I'm new to Julia and am hoping to use Apple's MLX Framework with Julia

I’m new to Julia and I am loving the language. Some test code I have runs in about 2 minutes, which I found astounding given the amount of computation involved and that the code is written with loops. However, when I port the code to Python and use Apple’s MLX framework on my M4 Mac Studio, it runs in about 1 second. Supposedly, the new M5 chip would be 4X faster still. I don’t mind waiting a couple of minutes for this kind of problem, but for some problems I will want the extra performance my hardware has to offer. Is there a chance that the MLX framework will accessible to Julia users in the near future?

Welcome! That large of a discrepancy sounds like something bigger is going on. Have you seen the performance tips chapter and followed them?

Yes, I’ve have, but there is an awful lot of information at that web page to take into account. I doubt that my function is fully optimized yet. It is threaded to use my 12 performance CPU cores on my Mac Studio. I’ll keep trying, but I doubt that I will be able to obtain a 120X improvement.

have you tried using Reactant.jl to optimize it?

No I haven’t, but I just tried out a Metal version, and the speed up is considerable. I’m beginning to regret having posted my question.

julia> @time radii, C_r = grassberger_procaccia(U); #default
120.226431 seconds (2.13 G allocations: 1.692 TiB, 35.43% gc time)

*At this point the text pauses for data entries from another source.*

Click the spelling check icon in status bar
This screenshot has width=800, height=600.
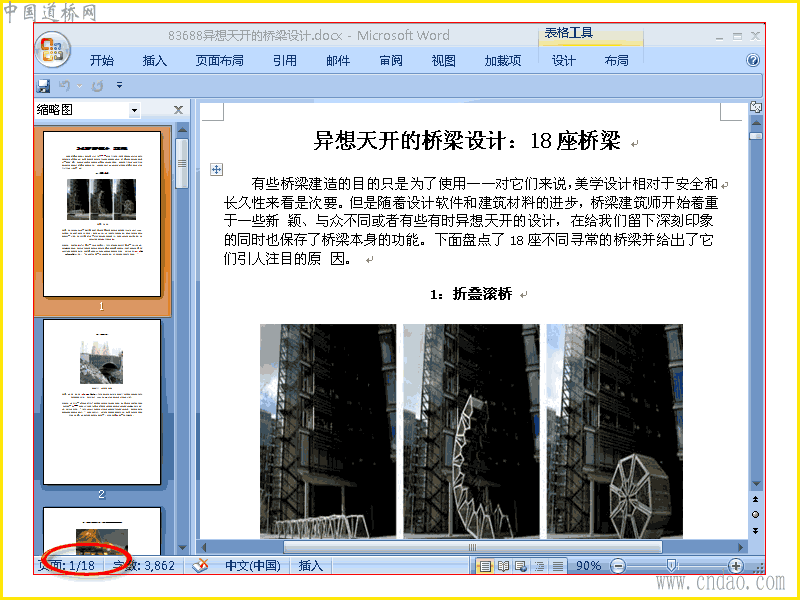[x=201, y=565]
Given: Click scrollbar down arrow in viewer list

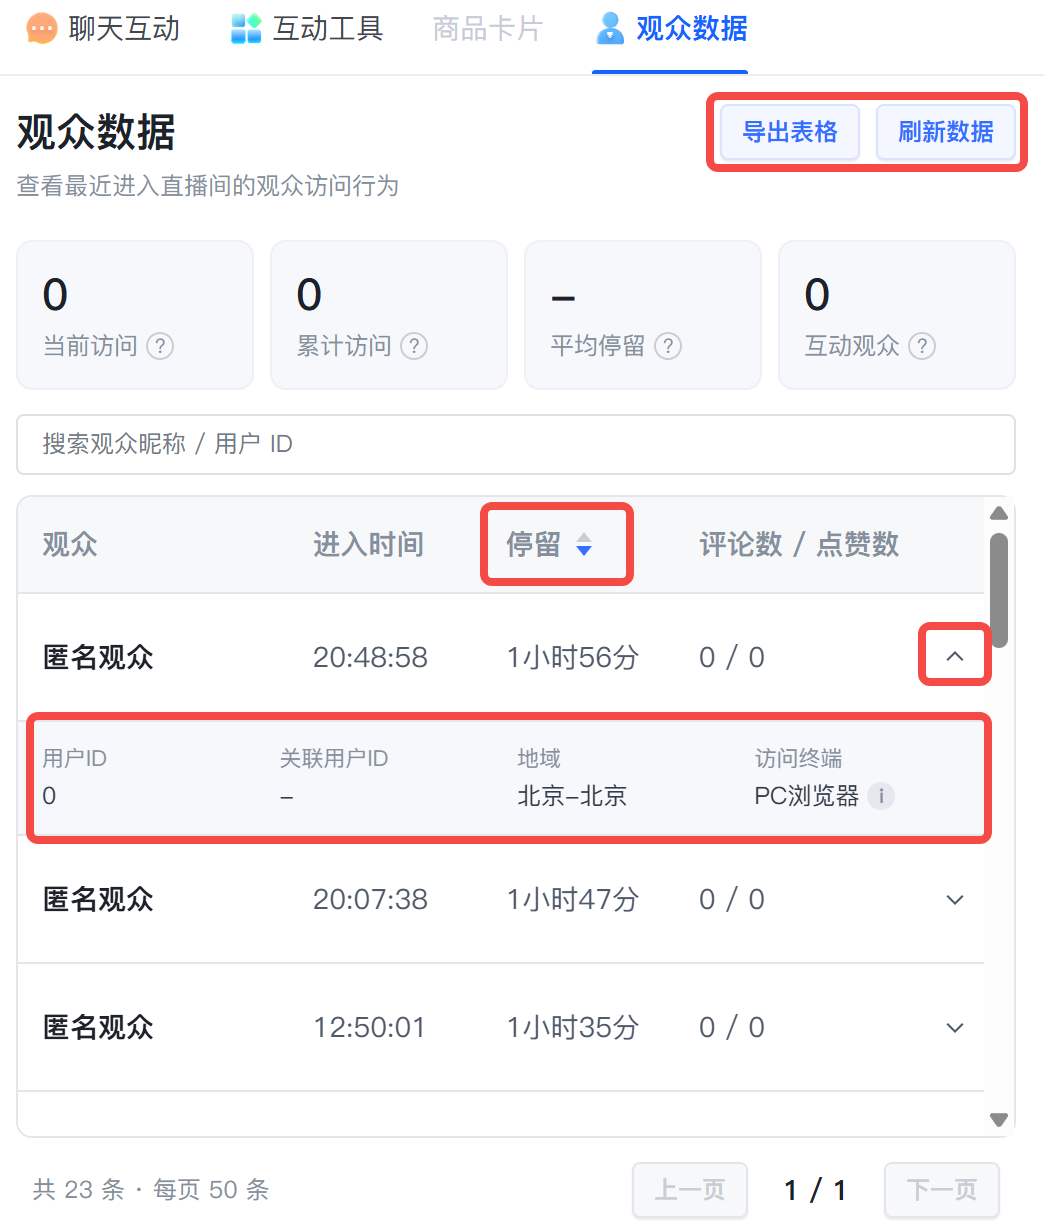Looking at the screenshot, I should [998, 1119].
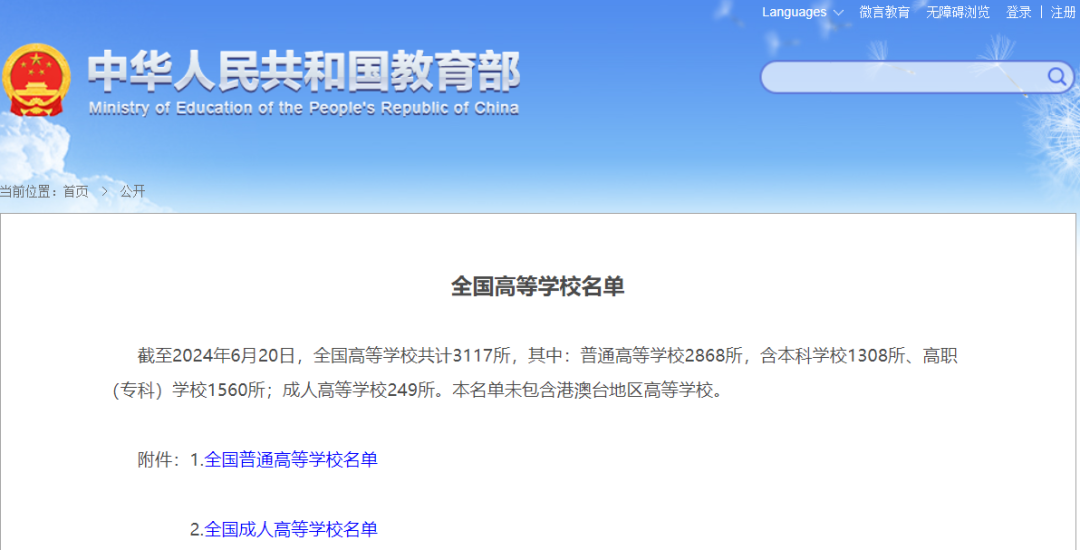Screen dimensions: 1080x550
Task: Click the national emblem logo
Action: 36,82
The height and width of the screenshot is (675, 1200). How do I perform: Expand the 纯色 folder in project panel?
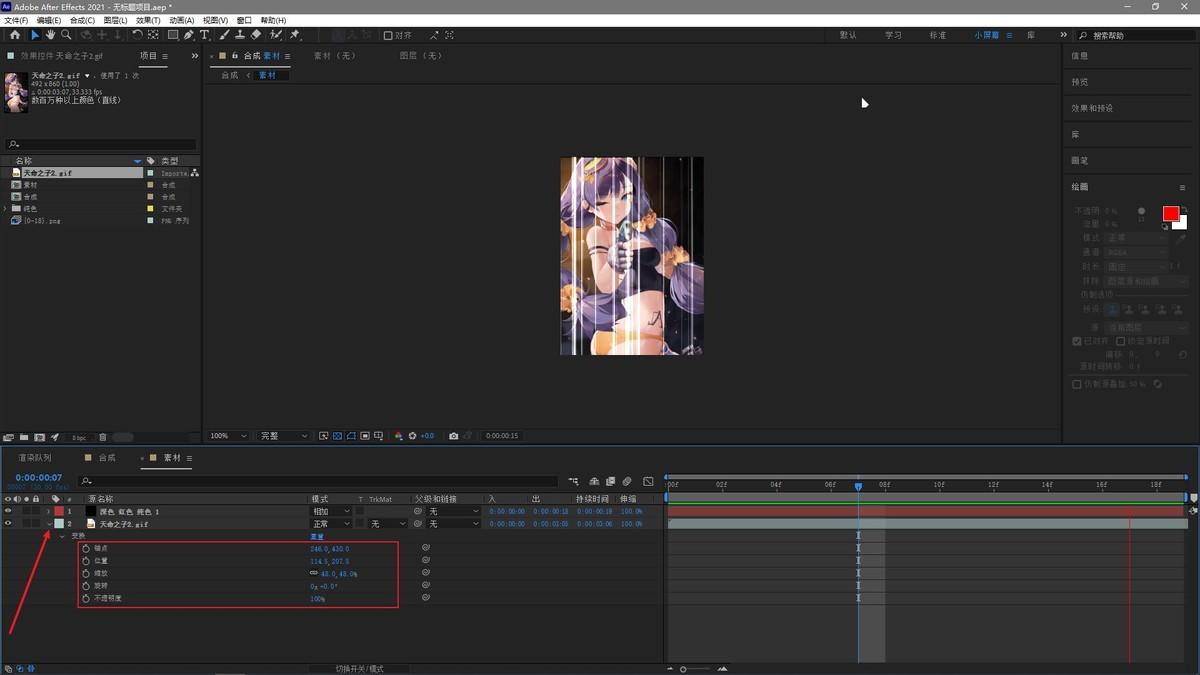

julia> @time radii, C_r = grassberger_procaccia2(U); #Metal
44.735732 seconds (25.25 M allocations: 1.639 GiB, 0.19% gc time, 16.20% compilation time: 2% of which was recompilation)

Depending on your usecase AppleAccelerate.jl may also help.

Do you have a minimum working example of the code you’re trying to speed up? It’s the best way to nerdsnipe people here

Thanks, I did try that, and it didn’t seem to help. But the code has changed a lot since then, so it is worth trying again.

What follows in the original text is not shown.